Why is $\pi$ irrational? There are plenty of proofs of the fact, but, given the nature of your question, I'm not sure you are looking for proofs. You seem to want a deeper explanation, and I can't give you one, but I can tell you the following:

Almost all real numbers are irrational.

There is a technical sense in which this is true, but the important thing is that there are way more irrational numbers. Staggeringly more. It is probably too soon for you to understand this technical definition. I can recommend a popular treatment of this idea in a book by George Gamow called "One, Two, Three, ..., Infinity." Not sure if there is anything more recent.

Because of this startling fact, mathematicians are not surprised when a numeric problem results in an irrational number. Instead, mathematicians tend to be surprised when an expression that is not clearly a rational number turns out to be rational. When some complicated expression ends up rational, that is when mathematicians tend to ask "Why?"

So the fact that $\pi$ is irrational does not make it special. $\sqrt{2}$ is irrational, as is $\sqrt{3}$, $\sqrt[3]{7}$ and any root that is not an integer.

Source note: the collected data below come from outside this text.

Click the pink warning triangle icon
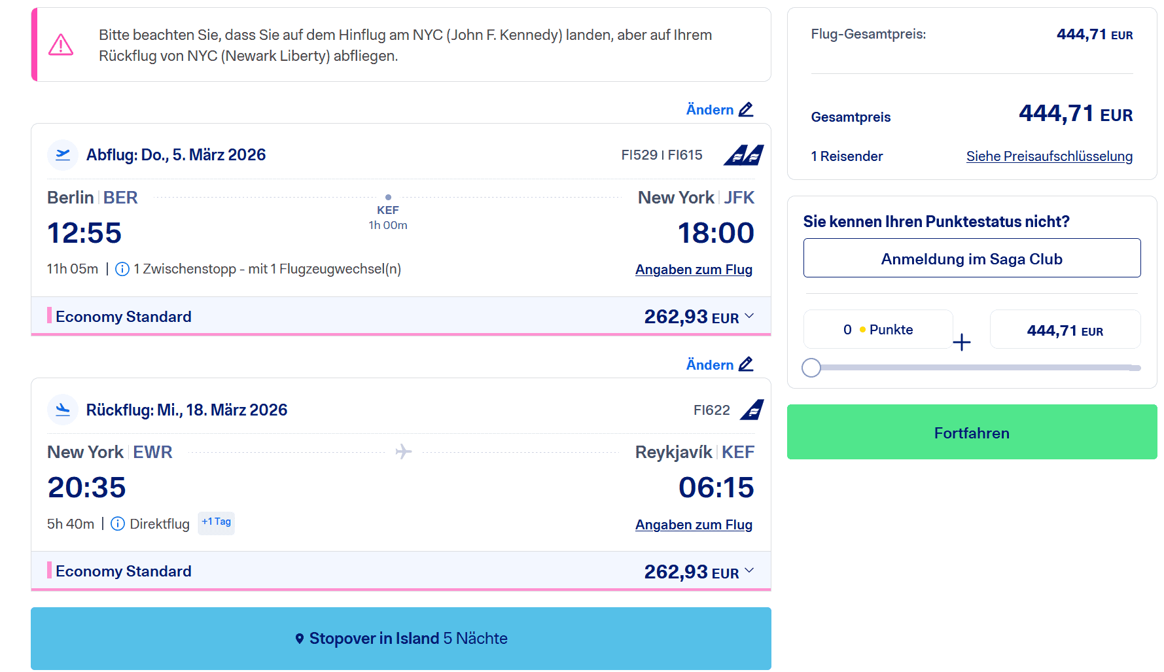The image size is (1164, 672). (x=61, y=44)
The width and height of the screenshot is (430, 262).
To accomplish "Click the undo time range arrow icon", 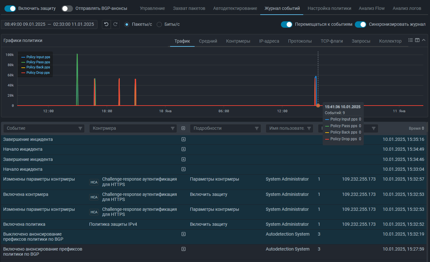I will pyautogui.click(x=106, y=24).
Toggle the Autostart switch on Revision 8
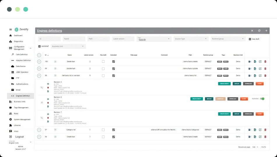The image size is (277, 157). (x=262, y=99)
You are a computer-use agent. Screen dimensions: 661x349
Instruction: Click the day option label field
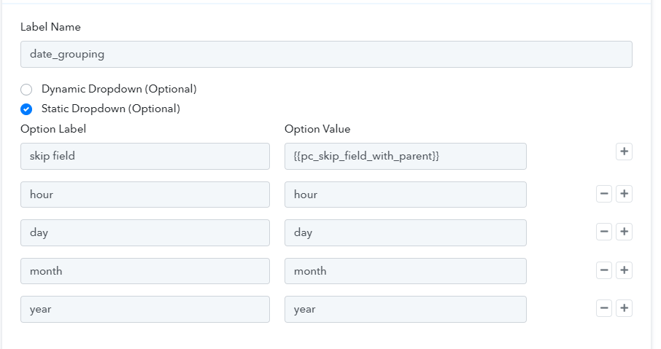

So why is $\pi$ important? At heart, it is probably because, in some deep way, circles are important. So there are lots of problems that don't appear to be about circles, but when we look deeper, we find that we can get an answer in terms of $\pi$. In some fundamental way, $\pi$ crops up a lot. There are some other constants like $\pi$ that crop up a lot, like $e\approx 2.71828$. $e$ is also irrational (and there is a startling relationship between $e$ and $\pi$ that is one of those "deep" facts about circles.)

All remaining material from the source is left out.